A common problem many first-time home buyers have is viewing too many properties and then feeling more confused about which are the best properties to buy. To overcome this issue, you need to understand ‘rental yield’.
Rental yield is a formula whereby the rental income is calculated as a percentage of the property value. In simpler terms, this means:
- My property rents for $600 per week so the annual rental income is $31,200 ($600 x 52 weeks)
- My property is valued at $350,000
- My rental yield is 8.9% ($31,500 / $350,000 x 100) Got it?
Now how do I apply the rental yield when house hunting?
I think too many people fall in love with a property because of its ‘cosmetic’ characteristics, such as the décor and furniture, landscaped gardens, newly installed kitchens and bathrooms, and so forth. The reality is, you need to look beyond this – think with your head before your heart – and that’s when the power of rental yield comes in.
Now, let’s say you have viewed three properties in the same town with the following details:
One bedroom apartment which rents for £300 per week and is on sale for £180,000
The rental yield for property 1 is 8.7% (£300 rent x 52 weeks / £180,000 x 100)
Two bedroom apartment which rents for £350 per week and is on sale for £220,000
The rental yield for property 2 is 8.3% (£350 rent x 52 weeks / £220,000 x 100)
Two bedroom apartment which rents for £450 per week and is on sale for £280,000
The rental yield for property 3 is 8.4% (£450 rent x 52 weeks / £280,000 x 100)

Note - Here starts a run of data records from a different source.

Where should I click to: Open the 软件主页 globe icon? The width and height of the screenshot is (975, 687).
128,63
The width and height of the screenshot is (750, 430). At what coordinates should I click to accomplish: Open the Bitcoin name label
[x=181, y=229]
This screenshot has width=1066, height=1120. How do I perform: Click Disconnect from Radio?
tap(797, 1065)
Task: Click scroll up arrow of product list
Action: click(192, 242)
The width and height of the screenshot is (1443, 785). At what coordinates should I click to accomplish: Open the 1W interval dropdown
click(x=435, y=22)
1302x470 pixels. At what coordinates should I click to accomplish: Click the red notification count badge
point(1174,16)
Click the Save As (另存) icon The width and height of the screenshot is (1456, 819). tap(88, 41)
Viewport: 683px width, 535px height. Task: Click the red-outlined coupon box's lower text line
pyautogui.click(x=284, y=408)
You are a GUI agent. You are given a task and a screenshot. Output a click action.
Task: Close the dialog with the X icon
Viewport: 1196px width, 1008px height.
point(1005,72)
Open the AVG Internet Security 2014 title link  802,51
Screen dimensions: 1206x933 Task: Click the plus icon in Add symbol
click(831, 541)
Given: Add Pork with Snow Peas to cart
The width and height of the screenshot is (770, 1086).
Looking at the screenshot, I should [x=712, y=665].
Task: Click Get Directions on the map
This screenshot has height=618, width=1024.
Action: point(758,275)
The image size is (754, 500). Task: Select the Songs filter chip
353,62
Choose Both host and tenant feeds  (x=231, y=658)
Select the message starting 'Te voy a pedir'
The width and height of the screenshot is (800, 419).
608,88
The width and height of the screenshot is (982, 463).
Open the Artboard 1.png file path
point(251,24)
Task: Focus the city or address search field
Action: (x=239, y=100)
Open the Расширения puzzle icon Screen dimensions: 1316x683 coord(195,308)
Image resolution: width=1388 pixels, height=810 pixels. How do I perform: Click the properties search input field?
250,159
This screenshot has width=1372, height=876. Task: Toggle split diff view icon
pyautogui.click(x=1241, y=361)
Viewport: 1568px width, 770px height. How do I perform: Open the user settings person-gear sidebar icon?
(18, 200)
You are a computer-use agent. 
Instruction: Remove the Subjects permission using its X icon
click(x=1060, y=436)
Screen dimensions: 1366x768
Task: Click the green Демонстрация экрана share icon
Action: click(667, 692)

Now some people might think that property 3 is the most valuable investment as it’s the most expensive apartment. However, for me, at the initial research stage, property 1 appears to be the better investment on paper because it has the highest rental yield of 8.7%.
This means that property 1 will bring you the most rental income in its current state. If possible, consider dividing the one bedroom (in property 1) into two separate bedrooms; thus increasing your rental income potential. Two bedroom apartments can often rent for more money than one bedroom apartments.
There are obviously other highly important factors which may also impact your purchasing decision, such as location, transportation links, town regeneration plans, building regulations, planning permission and so forth – all of which I will discuss individually in future blog posts.
But from an absolute starting point, and from the perspective of a property investor, I think rental yield should be the most important factor during your initial research stage because rental yield is a statistical fact that is objective. This means that you are not relying on your emotions or personal preferences to determine if a property is going to make you money.
Referring to rental yield can also save you time. By time, I mean you can filter down the number of properties you view by selecting the properties with the highest rental yield.
Here is my general rule for applying rental yield:
As a general rule, I do not view any properties with a rental yield of less than 5%. However, what makes a good renal yield percentage is dependent on the area you live in. Experts will give you different rental yield averages but I say, just do the calculations on a few properties within your desired area to determine the average rental yield percentage.
Please note, though I own a few properties, I am not a legal, financial or professional property expert. I’ve written this post to share my personal experiences and would love to hear your opinions and views.
So, what are your thoughts on applying rental yield for your property search?